We know that he is on the full whack of medication that they can throw at him orally and inhaled - if the cough is no better, or the lab results show that he is growing something that is not sensitive to the drugs he is already on, or in fact worse, it is, but they aren't working, then he'll need more IV antibiotics, which means going in to hospital. In the summer holidays. That will suck.

So, this is why we worry, and why when you might say he looks great, that's lovely, thank you very much, but we can't always share your joy entirely. Come lie in bed next to him at nights, he gives a lovely hug but you won't get much sleep. 

Goodnight all. 

Thursday, 7 August 2014

No better. No worse.

He is still coughing. So we await the results from the lab, and in the meantime add a fourth antibiotic to his daily count in the hope that this one does the trick. He's feeling better in himself despite the coughing, and is still up and about. Clinic soon if no better though. He can't carry on like this, as untreated infections, if he has one, cause long term damage in his lungs. I hope to report back with better news soon.

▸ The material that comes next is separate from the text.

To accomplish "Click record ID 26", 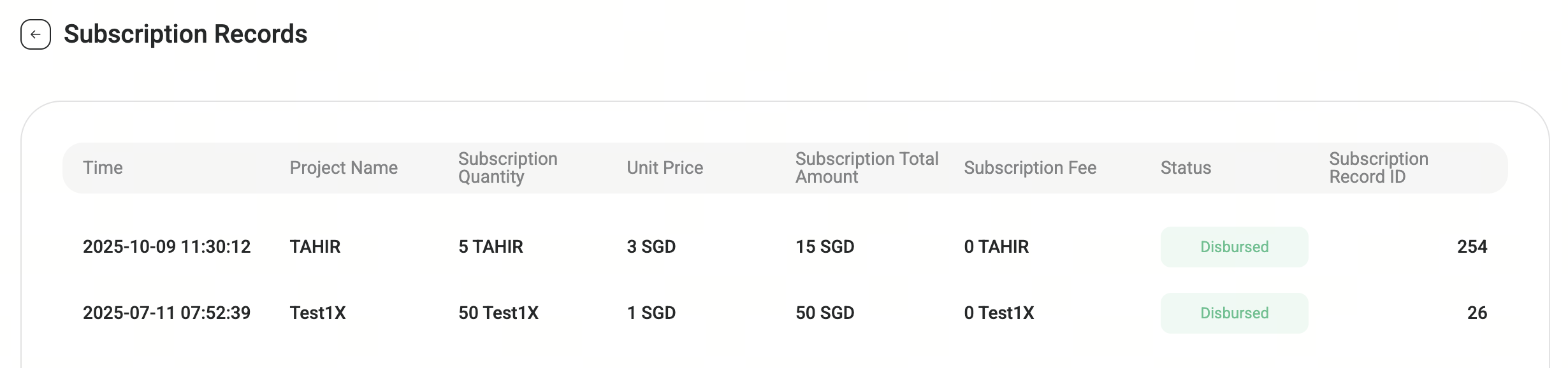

He was in the local paper the other day which you can read Here.

Good night x

Sunday, 3 August 2014

A few days in pictures



Started and (almost) finished a project that we've been meaning to do for years (just needs grouting). The kids all wrote their own names. It was a whole family project with Dan building the patio around us. 


Tonsillitis is slightly better, so we head on a 10m bike ride. Anouk is only 5 and new to being allowed to ride on pavements....she did so well. Stopped for a sweetie break on the way home by the lakes. Beautiful. Stayed up late in the garden afterwards with friends. Perfect end to a great day. 


Headed to the Science Museum, just me and the big two. They started out arguing as usual, but ended up carrying each other round, and sharing a seat on the tube. There is hope for them getting on better this holidays! Love love love. 




His tonsillitis is much better, although he still has that typical tonsillitis voice. But his chest is worse. It's the usual way, I guess if his immune system is busy fighting something new, it takes the brakes off the chest infections which are waiting for their opportunity to thrive. Nasty bugs. Hoping that we're not going to clinic early this week. Well wishes please!